«- Ну вот, - думали мы, - теперь-то мы их как раз и встретим... Может быть, они припоздали, может быть, сбились с дороги проселком, где так много маленьких свертков... И тогда как мы распорядимся? Один из нас, конечно, поцелуется с тетею и вспрыгнет на козлы к ямщику, чтобы показать ему дорогу, а другой сию же секунду бросится назад к дому, чтобы скорее ставили самовар, потому что на дворе был ужасный мороз и англичане с голыми коленками должны были страшно прозябнуть.
И что же вы думаете? - наши ожидания были не совсем напрасны: по мере того как мы взбегали на горку, мы замечали в темной котловине родника какое-то движение.
Наши сельские женщины не ходили на родник ночью, потому что все они имели суеверный страх к этому месту, - и притом мы видели, что в котловине не одна или две бабы с водоносами, а что-то больше. Нам казалось, что мы видим лошадей и людей и даже слышим какой-то говор.
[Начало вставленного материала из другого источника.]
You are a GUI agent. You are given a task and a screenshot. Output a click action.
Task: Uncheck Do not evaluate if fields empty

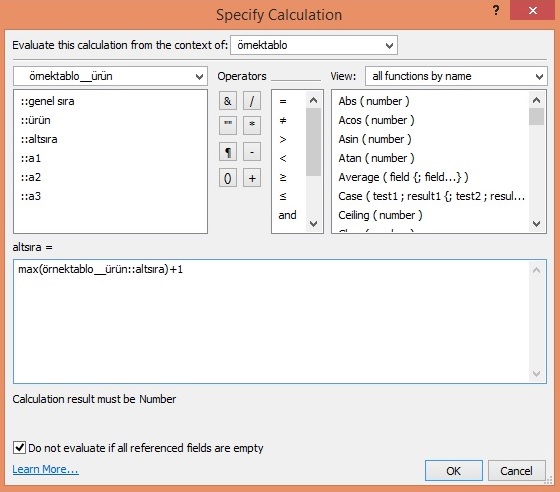19,447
Признаться, мы и сами струсили, но опасение прослыть за трусов перед англичанами взяло верх над нашими оробевшими сердцами: мы схватились за руки и, поняв друг друга в молчаливом пожатии, сделали опасный шаг вперед. До слуха нашего долетали звуки тихо и робко говоривших человеческих голосов, но слова, которые мы слышали, были нам незнакомы. Родители наши не были настолько богаты, чтобы учить нас в детстве многим языкам, но у нас была своя врожденная русская сметка, и мы без всякой учености поняли, что это говорят по-английски и что люди эти не кто иные, как наши гости, которые, вероятно, не поостереглись раската и попали в котловину.
Тогда я и брат смело бросились вперед и остановились: вместо бодрых и сильных англичан, готовых каждого встретить боксом, мы увидели трех человек, которые были обернуты в жалкие лохмотья и тихо бродили вокруг дрянных санишек, на которых лежал какой-то хлам, прикрытый запорошенной снегом рогожей, и оттуда раздавался жалобный писк. Лошадь, похожая на сухой остов, обтянутый конской кожей, стояла невыпряженною в хомуте с мочальной шлеею и, дрожа от стужи, валяла в зубах клок брошенной перед нею соломы...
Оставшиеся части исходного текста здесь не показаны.